Top of INFORMATION PROVIDED

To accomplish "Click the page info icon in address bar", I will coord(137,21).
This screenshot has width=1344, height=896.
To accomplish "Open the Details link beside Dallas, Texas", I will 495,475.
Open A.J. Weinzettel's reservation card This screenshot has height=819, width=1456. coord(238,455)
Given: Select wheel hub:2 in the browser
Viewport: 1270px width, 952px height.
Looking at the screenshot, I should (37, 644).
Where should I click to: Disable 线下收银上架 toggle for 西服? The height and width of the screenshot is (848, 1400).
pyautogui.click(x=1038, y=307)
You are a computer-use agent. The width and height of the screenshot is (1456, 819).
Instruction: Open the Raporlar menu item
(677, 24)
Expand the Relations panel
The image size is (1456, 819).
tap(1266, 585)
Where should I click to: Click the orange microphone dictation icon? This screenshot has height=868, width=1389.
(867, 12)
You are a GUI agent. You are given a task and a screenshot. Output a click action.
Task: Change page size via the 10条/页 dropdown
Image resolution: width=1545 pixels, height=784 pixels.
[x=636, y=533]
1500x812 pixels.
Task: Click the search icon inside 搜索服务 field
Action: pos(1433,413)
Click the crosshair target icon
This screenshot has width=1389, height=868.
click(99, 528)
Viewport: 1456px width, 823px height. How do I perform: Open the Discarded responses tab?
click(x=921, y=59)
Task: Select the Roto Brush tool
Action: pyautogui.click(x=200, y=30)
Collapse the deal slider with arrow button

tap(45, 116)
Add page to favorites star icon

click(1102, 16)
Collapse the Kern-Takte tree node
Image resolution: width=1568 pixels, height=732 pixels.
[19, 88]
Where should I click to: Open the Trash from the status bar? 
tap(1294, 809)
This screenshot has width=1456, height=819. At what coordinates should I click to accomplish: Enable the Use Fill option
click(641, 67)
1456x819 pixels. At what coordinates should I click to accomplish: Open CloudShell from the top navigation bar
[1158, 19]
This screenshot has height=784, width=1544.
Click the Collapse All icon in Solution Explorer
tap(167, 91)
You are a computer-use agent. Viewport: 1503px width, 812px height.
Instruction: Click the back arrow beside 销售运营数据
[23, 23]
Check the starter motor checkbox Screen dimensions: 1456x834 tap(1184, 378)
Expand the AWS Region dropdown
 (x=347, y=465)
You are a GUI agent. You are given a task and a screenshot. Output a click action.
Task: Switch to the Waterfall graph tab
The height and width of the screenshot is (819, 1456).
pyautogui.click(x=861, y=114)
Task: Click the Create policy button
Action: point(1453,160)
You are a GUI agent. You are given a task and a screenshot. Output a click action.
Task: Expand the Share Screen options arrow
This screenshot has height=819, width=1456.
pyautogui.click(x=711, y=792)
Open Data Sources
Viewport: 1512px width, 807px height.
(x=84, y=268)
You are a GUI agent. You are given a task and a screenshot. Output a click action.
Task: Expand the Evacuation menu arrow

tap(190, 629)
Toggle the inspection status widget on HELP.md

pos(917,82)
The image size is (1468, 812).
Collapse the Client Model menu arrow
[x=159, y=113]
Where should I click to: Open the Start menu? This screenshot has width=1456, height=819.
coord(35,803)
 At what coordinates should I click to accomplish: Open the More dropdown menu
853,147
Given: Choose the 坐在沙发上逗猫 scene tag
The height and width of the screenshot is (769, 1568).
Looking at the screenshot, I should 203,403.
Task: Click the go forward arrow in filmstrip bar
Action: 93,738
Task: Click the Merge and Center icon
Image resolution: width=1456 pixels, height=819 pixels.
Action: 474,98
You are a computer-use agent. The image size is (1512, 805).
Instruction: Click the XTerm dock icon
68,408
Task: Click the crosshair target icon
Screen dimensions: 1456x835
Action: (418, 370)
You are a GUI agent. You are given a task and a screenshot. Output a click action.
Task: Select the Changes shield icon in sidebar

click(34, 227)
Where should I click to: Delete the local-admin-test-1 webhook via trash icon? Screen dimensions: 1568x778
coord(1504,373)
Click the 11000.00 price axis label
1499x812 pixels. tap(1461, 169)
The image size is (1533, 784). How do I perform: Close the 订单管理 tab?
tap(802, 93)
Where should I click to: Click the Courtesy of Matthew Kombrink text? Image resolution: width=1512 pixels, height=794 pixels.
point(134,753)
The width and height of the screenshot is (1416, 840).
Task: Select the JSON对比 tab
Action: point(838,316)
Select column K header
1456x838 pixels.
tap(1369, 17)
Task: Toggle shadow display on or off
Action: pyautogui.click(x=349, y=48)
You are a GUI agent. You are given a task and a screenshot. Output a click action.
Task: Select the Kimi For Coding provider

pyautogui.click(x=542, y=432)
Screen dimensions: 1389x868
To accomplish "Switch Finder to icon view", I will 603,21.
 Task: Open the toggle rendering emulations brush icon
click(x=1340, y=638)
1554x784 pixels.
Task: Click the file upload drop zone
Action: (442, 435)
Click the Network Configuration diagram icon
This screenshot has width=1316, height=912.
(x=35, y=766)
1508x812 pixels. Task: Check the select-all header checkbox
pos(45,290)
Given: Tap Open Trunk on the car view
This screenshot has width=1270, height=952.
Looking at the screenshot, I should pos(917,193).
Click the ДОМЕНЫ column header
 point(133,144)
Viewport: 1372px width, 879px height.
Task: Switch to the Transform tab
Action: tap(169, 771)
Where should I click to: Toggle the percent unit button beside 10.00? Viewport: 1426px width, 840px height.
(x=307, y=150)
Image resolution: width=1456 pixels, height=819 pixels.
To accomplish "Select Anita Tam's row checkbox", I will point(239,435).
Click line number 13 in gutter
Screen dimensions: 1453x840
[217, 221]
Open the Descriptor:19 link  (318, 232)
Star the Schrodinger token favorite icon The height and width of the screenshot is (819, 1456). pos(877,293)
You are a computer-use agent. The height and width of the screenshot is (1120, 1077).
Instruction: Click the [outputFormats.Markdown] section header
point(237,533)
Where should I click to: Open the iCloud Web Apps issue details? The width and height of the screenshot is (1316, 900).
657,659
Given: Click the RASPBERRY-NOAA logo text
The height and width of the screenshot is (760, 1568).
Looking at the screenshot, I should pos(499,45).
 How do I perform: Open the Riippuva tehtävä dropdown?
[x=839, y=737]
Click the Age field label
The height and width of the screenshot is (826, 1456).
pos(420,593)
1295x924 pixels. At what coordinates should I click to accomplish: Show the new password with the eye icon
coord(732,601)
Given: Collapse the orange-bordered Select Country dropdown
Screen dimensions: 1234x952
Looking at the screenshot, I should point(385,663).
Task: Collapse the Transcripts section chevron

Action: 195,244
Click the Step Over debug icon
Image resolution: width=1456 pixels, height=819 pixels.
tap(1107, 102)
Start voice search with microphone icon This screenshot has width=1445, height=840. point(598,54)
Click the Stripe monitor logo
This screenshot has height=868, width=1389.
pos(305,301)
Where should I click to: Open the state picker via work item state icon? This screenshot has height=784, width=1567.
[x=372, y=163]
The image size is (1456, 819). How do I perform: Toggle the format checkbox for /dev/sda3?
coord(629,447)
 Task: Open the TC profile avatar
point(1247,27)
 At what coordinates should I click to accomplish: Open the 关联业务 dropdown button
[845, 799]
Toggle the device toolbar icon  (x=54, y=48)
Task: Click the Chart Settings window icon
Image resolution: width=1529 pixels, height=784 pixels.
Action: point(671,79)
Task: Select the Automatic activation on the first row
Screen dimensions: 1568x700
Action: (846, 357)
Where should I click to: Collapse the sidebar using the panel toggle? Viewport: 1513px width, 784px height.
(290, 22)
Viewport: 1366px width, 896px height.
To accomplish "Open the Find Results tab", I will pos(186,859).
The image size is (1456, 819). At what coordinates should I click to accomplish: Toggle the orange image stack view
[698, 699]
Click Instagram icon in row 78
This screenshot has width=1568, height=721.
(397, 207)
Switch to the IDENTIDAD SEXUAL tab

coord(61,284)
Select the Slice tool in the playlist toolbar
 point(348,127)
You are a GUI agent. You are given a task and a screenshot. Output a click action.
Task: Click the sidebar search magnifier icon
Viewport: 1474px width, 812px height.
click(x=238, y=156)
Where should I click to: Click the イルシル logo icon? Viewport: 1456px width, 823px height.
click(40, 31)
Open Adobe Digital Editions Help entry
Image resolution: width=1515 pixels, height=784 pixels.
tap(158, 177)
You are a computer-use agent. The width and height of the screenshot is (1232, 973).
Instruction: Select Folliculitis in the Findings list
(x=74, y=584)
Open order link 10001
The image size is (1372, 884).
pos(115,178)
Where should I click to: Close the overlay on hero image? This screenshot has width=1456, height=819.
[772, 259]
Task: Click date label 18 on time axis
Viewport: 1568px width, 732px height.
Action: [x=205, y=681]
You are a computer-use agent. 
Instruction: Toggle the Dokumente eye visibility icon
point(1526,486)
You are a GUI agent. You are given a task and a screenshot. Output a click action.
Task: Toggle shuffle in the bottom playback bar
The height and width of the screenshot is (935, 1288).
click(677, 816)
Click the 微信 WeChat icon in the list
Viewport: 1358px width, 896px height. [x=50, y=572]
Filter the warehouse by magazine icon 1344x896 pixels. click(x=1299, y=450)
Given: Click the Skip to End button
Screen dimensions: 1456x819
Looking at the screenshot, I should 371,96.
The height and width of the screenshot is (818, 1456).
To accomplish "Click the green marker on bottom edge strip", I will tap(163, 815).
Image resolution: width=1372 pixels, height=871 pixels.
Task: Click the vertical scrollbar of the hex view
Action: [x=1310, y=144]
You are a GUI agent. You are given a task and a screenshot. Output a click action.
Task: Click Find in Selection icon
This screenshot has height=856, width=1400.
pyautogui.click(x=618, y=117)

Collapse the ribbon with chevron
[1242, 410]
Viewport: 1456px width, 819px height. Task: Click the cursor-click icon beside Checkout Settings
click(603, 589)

Bottom of INFORMATION PROVIDED

▸ ASSIGNED TASK
Leave out every line above except those from the line with "Filter the warehouse" up to and including the line with "Task: Click Find in Selection icon", and copy those exactly.

▸ SOLUTION TO THE EXERCISE
Filter the warehouse by magazine icon 1344x896 pixels. click(x=1299, y=450)
Given: Click the Skip to End button
Screen dimensions: 1456x819
Looking at the screenshot, I should 371,96.
The height and width of the screenshot is (818, 1456).
To accomplish "Click the green marker on bottom edge strip", I will tap(163, 815).
Image resolution: width=1372 pixels, height=871 pixels.
Task: Click the vertical scrollbar of the hex view
Action: [x=1310, y=144]
You are a GUI agent. You are given a task and a screenshot. Output a click action.
Task: Click Find in Selection icon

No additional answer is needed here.